Jaw muscle function and wishboning of the mandible during mastication in macaques and baboons
Version of Record online: 29 APR 2005
Copyright © 1994 Wiley-Liss, Inc., A Wiley Company
American Journal of Physical Anthropology
Volume 94, Issue 4, pages 523–547, August 1994
How to Cite
Hylander, W. L. and Johnson, K. R. (1994), Jaw muscle function and wishboning of the mandible during mastication in macaques and baboons. Am. J. Phys. Anthropol., 94: 523–547. doi: 10.1002/ajpa.1330940407
- Issue online: 29 APR 2005
- Version of Record online: 29 APR 2005
- Manuscript Accepted: 1 MAR 1994
- Manuscript Received: 16 AUG 1993
- Jaw muscle force;
An analysis of in vivo bone strain indicates that the mandibular symphysis of macaques experiences lateral transverse bending or “wishboning” during the power stroke of mastication, and this loading regime results in relatively intense concentrations of stress along the lingual aspect of the symphysis (Hylander 1984, 1985). It has been hypothesized that peak wishboning of the macaque mandible, which probably occurs at the very end of the power stroke, that is, after the initial occurrence of maximum intercuspation, is associated with the late peak activity of the balancing-side deep masseter muscle coupled with the rapid decline in the activity of the balancing-side medial pterygoid and superficial masseter muscles (Hylander et al., 1987).
The main purpose of this study is to do a detailed analysis of the electromyographic (EMG) activity of the deep and superficial masseter and medial pterygoid muscles so as to provide a better understanding of the external forces associated with wishboning. This was done by recording and analyzing EMG activity from the superficial masseter, deep masseter, and medial pterygoid muscles in macaques and baboons. EMG activity was recorded from bipolar fine-wire electrodes, and the data were quantified and analyzed using digital techniques.

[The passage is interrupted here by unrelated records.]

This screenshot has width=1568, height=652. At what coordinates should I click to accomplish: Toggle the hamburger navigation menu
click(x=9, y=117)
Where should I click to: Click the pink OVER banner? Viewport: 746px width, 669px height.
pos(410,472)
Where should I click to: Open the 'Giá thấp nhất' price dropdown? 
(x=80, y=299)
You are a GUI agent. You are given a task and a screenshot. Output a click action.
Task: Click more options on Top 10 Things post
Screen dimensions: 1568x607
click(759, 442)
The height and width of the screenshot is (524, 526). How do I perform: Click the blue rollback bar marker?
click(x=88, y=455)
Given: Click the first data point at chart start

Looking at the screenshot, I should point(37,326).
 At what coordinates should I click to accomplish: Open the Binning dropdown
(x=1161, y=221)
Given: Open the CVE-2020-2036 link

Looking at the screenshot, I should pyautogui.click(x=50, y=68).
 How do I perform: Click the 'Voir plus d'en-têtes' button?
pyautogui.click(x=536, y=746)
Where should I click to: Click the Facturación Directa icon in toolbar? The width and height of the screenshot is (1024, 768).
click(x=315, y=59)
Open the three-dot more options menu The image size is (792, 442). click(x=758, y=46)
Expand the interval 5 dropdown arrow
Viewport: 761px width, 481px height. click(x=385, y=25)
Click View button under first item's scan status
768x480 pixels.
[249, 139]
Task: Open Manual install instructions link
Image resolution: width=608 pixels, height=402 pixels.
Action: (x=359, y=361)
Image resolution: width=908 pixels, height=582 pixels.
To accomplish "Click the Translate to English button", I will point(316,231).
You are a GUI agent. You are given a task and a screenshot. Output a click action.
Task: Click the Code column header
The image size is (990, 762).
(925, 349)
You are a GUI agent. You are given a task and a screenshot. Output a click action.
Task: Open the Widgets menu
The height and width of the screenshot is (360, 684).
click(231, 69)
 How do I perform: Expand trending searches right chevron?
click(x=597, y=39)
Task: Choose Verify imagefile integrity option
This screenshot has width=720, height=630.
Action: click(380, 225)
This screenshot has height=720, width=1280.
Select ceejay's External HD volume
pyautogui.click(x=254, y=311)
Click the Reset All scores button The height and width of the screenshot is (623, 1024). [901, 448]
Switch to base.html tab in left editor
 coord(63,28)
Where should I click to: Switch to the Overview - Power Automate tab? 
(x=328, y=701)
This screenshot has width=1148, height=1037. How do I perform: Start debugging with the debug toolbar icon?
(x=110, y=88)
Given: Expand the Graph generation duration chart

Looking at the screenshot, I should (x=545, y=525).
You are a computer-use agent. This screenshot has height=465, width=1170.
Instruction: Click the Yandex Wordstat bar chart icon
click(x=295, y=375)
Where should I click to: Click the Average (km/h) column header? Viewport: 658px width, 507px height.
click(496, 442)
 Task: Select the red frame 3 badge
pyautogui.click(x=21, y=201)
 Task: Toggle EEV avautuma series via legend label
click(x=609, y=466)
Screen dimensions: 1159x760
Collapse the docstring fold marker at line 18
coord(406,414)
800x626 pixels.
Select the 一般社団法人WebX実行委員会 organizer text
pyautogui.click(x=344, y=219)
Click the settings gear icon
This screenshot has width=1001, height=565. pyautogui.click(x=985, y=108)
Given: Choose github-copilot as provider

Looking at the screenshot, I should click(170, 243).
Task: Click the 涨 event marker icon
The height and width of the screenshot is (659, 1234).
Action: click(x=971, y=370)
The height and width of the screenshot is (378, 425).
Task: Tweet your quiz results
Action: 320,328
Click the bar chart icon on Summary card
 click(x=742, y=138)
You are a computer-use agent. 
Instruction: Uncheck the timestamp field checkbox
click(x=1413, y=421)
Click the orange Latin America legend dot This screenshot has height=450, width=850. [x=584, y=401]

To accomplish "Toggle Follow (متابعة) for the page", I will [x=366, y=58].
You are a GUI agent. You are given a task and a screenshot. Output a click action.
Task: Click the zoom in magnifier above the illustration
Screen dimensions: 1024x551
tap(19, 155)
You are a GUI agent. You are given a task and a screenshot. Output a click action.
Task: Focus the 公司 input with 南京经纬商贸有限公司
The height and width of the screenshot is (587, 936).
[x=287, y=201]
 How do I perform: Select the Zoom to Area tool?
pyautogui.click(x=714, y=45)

The EMG data clearly support our original observation that the balancing-side posterior deep masseter exhibits peak EMG activity relatively late in the power stroke at a time when activity is rapidly decreasing in the balancing-side medial pterygoid and superficial masseter muscles. Moreover, peak activity of the balancing-side deep masseter occurs at a time when the activity of the working-side deep and superficial masseter and medial pterygoid muscles are also decreasing. Thus, these data are consistent with the hypothesis that wishboning of the mandible is influenced significantly by the late occurrence of force from the balancing-side deep masseter. The EMG data also indicate that residual force from the relaxing superficial masseter may contribute significantly to wishboning. Finally, patterns of wishboning are not fully accounted for by our EMG analysis of the deep and superficial masseter and medial pterygoid muscles. This is probably because the lateral ptergyoids, which can either counter increased wishboning or actually cause reverse wishboning, were not included in our EMG analysis.
The EMG data demonstrate that jaw-closing muscle recruitment patterns for macaques and baboons differ from those of humans. Nevertheless, in spite of these differences, it appears, based on previously published EMG data, that the human symphysis may also experience wishboning. Finally, the data suggest that unloading patterns of jaw muscles during mastication are influenced by occlusal contacts, which in turn are influenced by the mechanical and geometrical properties of foods. © 1994 Wiley-Liss, Inc.